## WHAT THE TASK ASKS
Check each line of the entries below for the string "computer"; copy every line where it appears.

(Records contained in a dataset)
..........
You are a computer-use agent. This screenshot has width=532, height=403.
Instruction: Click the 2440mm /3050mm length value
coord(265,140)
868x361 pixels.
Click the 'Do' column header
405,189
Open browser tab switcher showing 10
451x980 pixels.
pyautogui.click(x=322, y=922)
..........
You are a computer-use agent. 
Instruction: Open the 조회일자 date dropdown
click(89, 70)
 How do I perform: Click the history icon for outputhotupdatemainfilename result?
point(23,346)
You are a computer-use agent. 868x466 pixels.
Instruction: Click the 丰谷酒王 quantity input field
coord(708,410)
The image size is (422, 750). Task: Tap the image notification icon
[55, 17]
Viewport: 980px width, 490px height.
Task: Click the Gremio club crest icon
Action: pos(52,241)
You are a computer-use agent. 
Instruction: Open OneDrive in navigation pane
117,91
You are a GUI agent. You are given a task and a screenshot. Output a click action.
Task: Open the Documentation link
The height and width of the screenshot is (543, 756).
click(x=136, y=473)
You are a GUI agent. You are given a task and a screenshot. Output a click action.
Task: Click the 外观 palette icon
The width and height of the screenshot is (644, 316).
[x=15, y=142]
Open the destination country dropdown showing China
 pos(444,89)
..........
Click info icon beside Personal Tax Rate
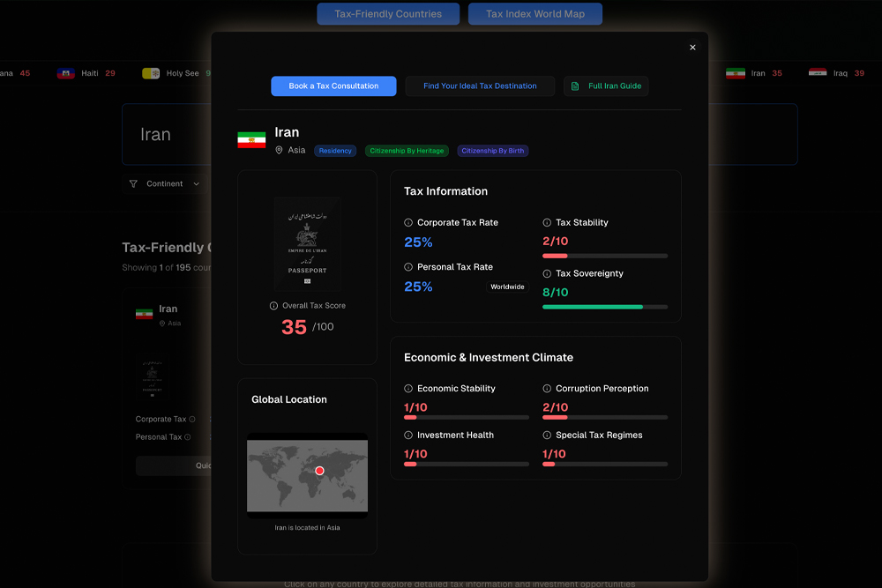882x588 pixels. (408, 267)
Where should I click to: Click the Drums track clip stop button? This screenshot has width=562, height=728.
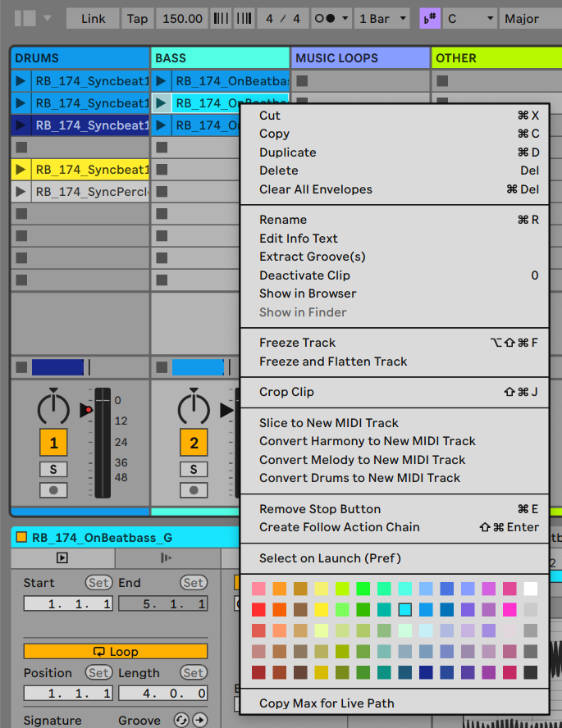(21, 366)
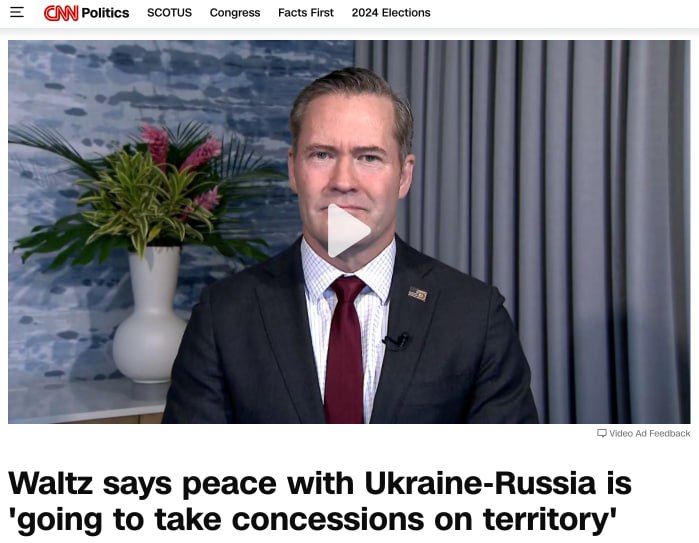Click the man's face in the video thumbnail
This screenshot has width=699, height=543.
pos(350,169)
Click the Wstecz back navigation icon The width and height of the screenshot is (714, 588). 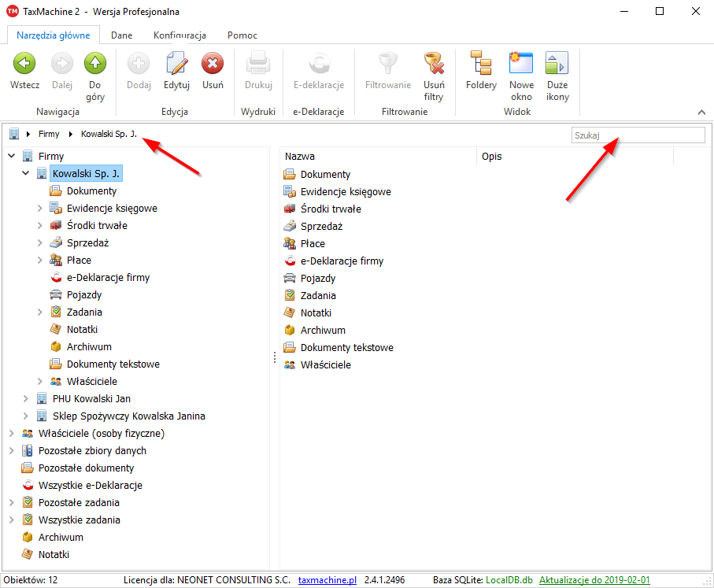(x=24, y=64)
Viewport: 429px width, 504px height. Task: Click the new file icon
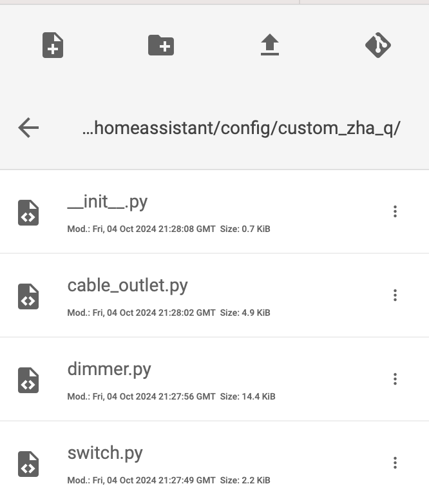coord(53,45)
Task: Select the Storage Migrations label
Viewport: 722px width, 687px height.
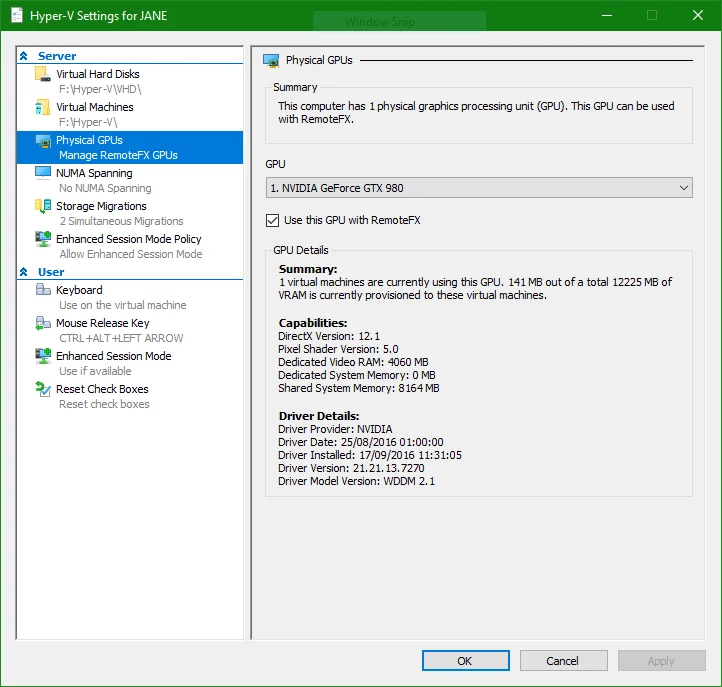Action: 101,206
..........
## YOUR SOLUTION
You are a computer-use agent. This screenshot has width=532, height=403.
You are a computer-use agent. 
You are a computer-use agent. 868x466 pixels.
You are a computer-use agent. 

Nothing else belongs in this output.